At the Strategies in Light show in Santa Clara, CA, USA (1–3 March), Dr Giles Humpston, applications engineer at Cambridge Nanotherm Ltd of Haverhill, Suffolk UK, will outline how Nanotherm's thermal management technology can help LED designers square the circle of performance-to-price in his presentation 'Using Nanoceramic to enhance the performance of LED subsystems at reduced cost' (3 March, 1.45pm).
As LEDs continue to transition into the general lighting market, high-power packaged LEDs are becoming ubiquitous. High-power LEDs are typically >1W in a small (10mm2) footprint, notes Cambridge Nanotherm. At best, only 45% of the electrons put into the device will be converted into visible photons – the other 55% will be converted into heat. This is the problem: How to get the heat out of the packaged LED as quickly, and cost effectively, as possible.
Until now electronics-grade ceramics, in particular cost-effective alumina (Al2O3), have been used as a substrate in high-power LEDs. Where Al2O3 falls down is in its thermal performance – at about 20W/mK it's a poor performer, says the firm. For the more exotic aluminium nitride (AIN) this is 160–200W/mK (depending on purity); good thermal performance but costly. What is needed is a solution that offers good enough thermal performance with a price tag that is more palatable than AIN.

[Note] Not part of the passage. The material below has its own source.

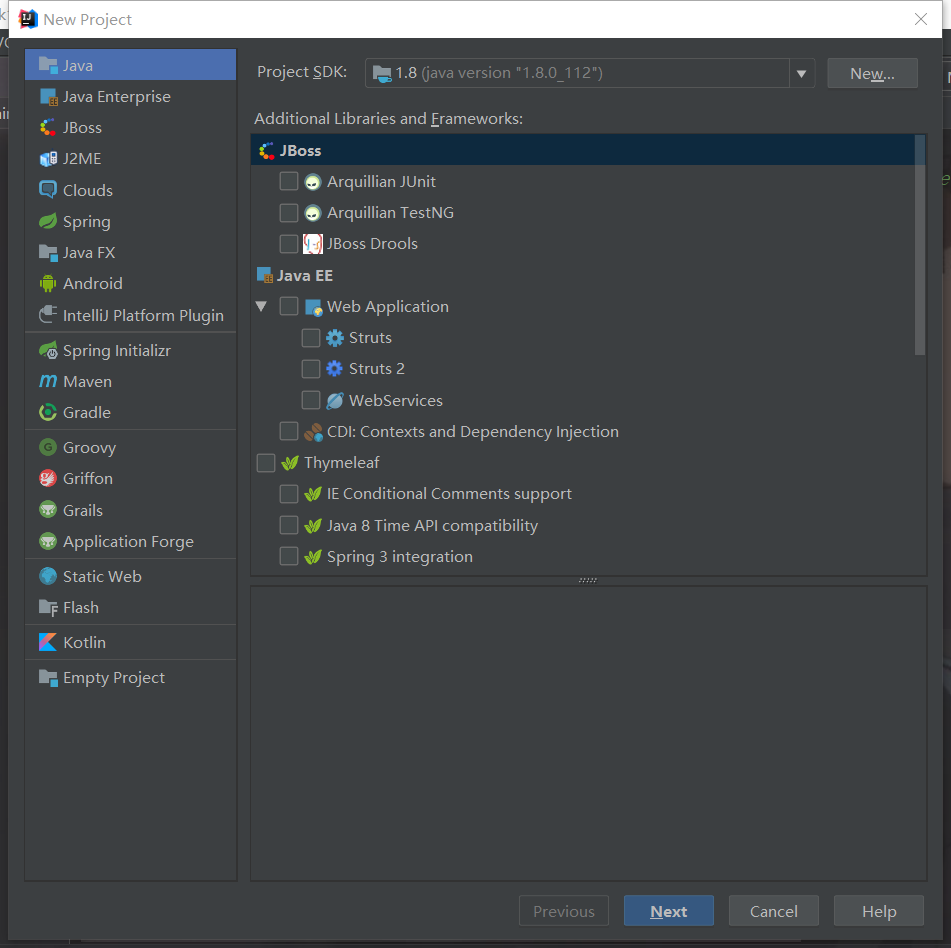Click the JBoss icon in left sidebar
Image resolution: width=951 pixels, height=948 pixels.
[48, 128]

Humpston will be demonstrating how a patented process to convert the surface of standard aluminium into an ultra-thin layer of nanoceramic, finished with a fully inorganic sputtered copper wiring trace, is a suitable material for the high-power packaged LED industry.
Falling right in the thermal sweet-spot of 152W/mK with a price tag sitting between Al2O3 and AIN, nanoceramics open up a new class of material, says the firm, aided by ease of manufacture, filled copper vias and economies of scale.